Filters can be combined using logical operators &
, |
, and ~
to create complex selections. For example,
to select all particles within 200 kpc of the centre but outside 25 kpc, you can use:
In [21]: sphere_filter_outer = pynbody.filt.Sphere('200 kpc', cen) \
....: & ~pynbody.filt.Sphere('25 kpc', cen)
....:
In [22]: sphere_outer_view = f[sphere_filter_outer]
In [23]: f"DM, gas, star mass: \
....: {sphere_outer_view.dm['mass'].sum():.1e}, {sphere_outer_view.g['mass'].sum():.1e}, \
....: and {sphere_outer_view.s['mass'].sum():.1e} Msol."
....:
Out[23]: 'DM, gas, star mass: 9.2e+11, 7.4e+10, and 1.2e+10 Msol.'
Other than Sphere
, there are several other filters available in pynbody including
Disc
, Cuboid
, and Annulus
. Filters can also
be more abstract and select particles based on non-geometric criterion. For example, LowPass
selects particles with values below a certain threshold of a specified array, HighPass
selects
particles with values above a certain threshold, and BandPass
selects particles with values
within a certain range.
Note
For a full list of available filters, see the pynbody.filt
module documentation.
For example, to select all stars with age between 1 Gyr and 10 Gyr inside 25kpc:
In [24]: age_filter = pynbody.filt.BandPass('age', '1 Gyr', '10 Gyr')

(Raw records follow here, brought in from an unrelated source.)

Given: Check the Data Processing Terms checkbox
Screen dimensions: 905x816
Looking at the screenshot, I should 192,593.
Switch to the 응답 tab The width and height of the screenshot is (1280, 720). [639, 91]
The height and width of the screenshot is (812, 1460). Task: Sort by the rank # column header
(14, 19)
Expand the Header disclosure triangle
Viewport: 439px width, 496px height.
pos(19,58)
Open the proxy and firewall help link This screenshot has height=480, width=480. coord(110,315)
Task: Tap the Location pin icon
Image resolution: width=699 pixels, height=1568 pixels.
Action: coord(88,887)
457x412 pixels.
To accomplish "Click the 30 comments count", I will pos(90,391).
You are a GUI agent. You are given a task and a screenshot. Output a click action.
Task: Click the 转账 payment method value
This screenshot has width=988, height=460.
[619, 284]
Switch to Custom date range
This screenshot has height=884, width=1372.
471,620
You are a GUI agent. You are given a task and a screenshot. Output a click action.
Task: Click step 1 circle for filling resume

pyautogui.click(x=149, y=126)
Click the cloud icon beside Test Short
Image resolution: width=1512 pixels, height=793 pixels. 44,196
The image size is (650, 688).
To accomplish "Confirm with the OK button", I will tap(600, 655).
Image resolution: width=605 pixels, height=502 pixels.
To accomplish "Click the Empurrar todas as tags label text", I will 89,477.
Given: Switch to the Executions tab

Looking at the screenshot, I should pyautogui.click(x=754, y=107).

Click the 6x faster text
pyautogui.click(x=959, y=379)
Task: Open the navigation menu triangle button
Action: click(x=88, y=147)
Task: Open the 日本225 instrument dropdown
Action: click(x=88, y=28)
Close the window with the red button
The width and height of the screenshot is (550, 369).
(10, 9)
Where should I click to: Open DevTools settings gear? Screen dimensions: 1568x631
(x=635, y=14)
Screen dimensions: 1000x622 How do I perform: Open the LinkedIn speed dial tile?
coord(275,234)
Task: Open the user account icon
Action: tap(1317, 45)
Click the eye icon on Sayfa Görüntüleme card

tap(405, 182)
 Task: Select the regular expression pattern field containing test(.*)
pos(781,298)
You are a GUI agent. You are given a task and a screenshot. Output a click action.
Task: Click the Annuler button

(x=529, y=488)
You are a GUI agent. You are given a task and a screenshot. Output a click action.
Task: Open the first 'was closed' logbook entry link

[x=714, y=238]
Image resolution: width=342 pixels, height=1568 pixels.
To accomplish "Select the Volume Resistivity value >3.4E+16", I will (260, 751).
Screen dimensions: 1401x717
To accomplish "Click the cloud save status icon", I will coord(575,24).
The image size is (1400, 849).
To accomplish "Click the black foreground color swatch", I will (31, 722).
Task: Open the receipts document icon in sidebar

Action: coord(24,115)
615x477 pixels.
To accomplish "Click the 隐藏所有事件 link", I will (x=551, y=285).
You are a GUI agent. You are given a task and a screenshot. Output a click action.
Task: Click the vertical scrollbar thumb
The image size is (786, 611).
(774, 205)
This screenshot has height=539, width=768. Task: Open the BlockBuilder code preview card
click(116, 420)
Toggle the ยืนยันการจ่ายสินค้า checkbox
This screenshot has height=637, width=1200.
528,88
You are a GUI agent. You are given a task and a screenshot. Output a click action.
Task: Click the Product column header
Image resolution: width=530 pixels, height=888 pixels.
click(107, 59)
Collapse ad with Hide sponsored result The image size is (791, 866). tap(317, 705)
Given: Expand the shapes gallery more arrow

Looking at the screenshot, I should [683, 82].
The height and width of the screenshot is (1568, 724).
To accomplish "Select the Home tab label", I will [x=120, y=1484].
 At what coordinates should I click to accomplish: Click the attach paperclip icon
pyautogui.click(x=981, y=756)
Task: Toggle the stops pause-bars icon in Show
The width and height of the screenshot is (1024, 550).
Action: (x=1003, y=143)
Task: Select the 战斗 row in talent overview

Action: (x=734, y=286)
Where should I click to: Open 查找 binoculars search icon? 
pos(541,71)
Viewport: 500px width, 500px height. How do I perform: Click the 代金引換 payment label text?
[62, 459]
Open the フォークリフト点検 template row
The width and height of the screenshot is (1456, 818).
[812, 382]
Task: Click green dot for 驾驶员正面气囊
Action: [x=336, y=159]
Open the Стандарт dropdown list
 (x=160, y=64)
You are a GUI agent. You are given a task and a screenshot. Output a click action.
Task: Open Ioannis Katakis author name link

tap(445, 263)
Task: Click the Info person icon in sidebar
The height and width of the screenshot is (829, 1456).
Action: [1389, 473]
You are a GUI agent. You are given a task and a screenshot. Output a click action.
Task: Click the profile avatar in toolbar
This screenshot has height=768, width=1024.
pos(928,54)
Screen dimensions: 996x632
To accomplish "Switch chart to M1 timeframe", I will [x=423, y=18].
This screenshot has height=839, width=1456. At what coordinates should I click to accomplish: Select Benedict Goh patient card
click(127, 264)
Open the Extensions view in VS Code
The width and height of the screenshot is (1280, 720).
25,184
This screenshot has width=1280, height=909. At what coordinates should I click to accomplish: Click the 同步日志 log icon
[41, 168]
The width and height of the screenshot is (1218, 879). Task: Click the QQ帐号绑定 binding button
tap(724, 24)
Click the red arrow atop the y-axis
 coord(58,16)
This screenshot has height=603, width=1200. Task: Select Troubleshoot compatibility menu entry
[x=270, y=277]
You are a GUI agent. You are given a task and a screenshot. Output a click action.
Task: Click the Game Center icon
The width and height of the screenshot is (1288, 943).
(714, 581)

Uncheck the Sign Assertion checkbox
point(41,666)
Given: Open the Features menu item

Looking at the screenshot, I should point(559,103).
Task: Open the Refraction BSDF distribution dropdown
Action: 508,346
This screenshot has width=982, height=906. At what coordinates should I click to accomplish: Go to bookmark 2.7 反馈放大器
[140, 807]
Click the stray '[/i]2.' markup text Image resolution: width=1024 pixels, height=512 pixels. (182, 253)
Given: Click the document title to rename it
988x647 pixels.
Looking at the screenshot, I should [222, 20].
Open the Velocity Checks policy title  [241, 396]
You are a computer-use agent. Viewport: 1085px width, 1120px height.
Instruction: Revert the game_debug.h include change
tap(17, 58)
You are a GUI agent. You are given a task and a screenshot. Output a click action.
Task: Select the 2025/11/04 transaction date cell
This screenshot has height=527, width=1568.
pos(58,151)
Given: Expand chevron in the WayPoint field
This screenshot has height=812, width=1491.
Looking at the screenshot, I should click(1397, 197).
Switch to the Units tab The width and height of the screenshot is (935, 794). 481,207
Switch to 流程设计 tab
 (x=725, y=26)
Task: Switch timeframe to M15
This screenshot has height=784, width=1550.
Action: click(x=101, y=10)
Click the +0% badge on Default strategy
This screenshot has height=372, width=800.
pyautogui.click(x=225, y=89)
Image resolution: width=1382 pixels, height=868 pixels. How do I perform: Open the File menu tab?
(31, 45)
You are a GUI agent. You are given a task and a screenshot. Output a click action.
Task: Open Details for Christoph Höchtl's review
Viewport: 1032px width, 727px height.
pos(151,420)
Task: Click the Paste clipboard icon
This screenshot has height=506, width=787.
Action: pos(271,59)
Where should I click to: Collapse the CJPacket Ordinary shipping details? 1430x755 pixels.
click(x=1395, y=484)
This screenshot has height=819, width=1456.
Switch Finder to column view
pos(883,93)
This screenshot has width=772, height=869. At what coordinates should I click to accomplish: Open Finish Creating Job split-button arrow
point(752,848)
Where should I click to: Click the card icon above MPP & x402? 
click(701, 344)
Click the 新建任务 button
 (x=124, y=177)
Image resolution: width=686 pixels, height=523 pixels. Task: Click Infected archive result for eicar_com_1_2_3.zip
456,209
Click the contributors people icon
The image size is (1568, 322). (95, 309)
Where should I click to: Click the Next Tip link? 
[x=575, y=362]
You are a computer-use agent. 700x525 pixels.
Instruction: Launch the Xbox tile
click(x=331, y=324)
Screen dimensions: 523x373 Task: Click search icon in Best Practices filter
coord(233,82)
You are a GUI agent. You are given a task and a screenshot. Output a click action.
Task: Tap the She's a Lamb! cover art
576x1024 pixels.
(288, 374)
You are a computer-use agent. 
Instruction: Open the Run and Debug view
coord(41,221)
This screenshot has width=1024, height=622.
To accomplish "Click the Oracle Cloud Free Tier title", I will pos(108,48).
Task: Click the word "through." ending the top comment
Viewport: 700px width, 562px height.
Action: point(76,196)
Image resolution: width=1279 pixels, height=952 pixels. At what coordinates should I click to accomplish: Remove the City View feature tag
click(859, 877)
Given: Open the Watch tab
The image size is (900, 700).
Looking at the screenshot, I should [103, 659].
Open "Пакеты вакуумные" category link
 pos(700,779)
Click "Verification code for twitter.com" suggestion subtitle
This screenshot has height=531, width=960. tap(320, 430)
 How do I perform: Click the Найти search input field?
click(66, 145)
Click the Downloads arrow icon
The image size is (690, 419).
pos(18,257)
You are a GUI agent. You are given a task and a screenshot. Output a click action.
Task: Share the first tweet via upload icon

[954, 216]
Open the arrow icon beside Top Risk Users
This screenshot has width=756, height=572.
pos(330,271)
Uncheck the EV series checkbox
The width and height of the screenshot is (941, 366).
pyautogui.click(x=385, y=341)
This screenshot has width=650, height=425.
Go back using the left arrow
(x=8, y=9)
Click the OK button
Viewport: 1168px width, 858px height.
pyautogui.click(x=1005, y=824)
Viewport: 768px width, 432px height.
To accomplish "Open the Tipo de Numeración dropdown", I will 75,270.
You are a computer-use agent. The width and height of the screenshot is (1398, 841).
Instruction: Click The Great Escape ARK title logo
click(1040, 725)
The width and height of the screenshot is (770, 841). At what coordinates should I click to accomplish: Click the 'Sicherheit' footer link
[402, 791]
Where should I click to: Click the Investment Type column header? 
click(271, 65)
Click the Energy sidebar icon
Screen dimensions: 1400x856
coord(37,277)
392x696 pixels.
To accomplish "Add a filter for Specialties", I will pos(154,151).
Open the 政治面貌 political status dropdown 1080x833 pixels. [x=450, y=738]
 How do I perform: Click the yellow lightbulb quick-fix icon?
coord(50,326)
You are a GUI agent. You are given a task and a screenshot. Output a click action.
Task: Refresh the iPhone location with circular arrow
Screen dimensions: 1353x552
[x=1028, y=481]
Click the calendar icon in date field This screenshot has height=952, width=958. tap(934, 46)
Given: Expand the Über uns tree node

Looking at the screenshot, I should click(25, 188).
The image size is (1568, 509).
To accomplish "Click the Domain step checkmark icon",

In [25]: age_sphere_filter = age_filter & pynbody.filt.Sphere('25 kpc', cen)
In [26]: age_sphere_view = f.star[age_sphere_filter]
In [27]: f"Stellar mass in range: {age_sphere_view['mass'].sum():.1e} Msol."
Out[27]: 'Stellar mass in range: 3.5e+10 Msol.'
Performance implications#
Many filters are evaluated using OpenMP parallelism, so they can be very fast. Furthermore, if a KD tree has been
constructed for the simulation (via build_tree()
), then
Sphere
and Cuboid
filters automatically evaluate using that tree.
This can amount to a significant speedup for very large simulations, although the effect on smaller simulations is less
pronounced, especially if many CPU cores are available, making the brute force search pretty fast in the first place.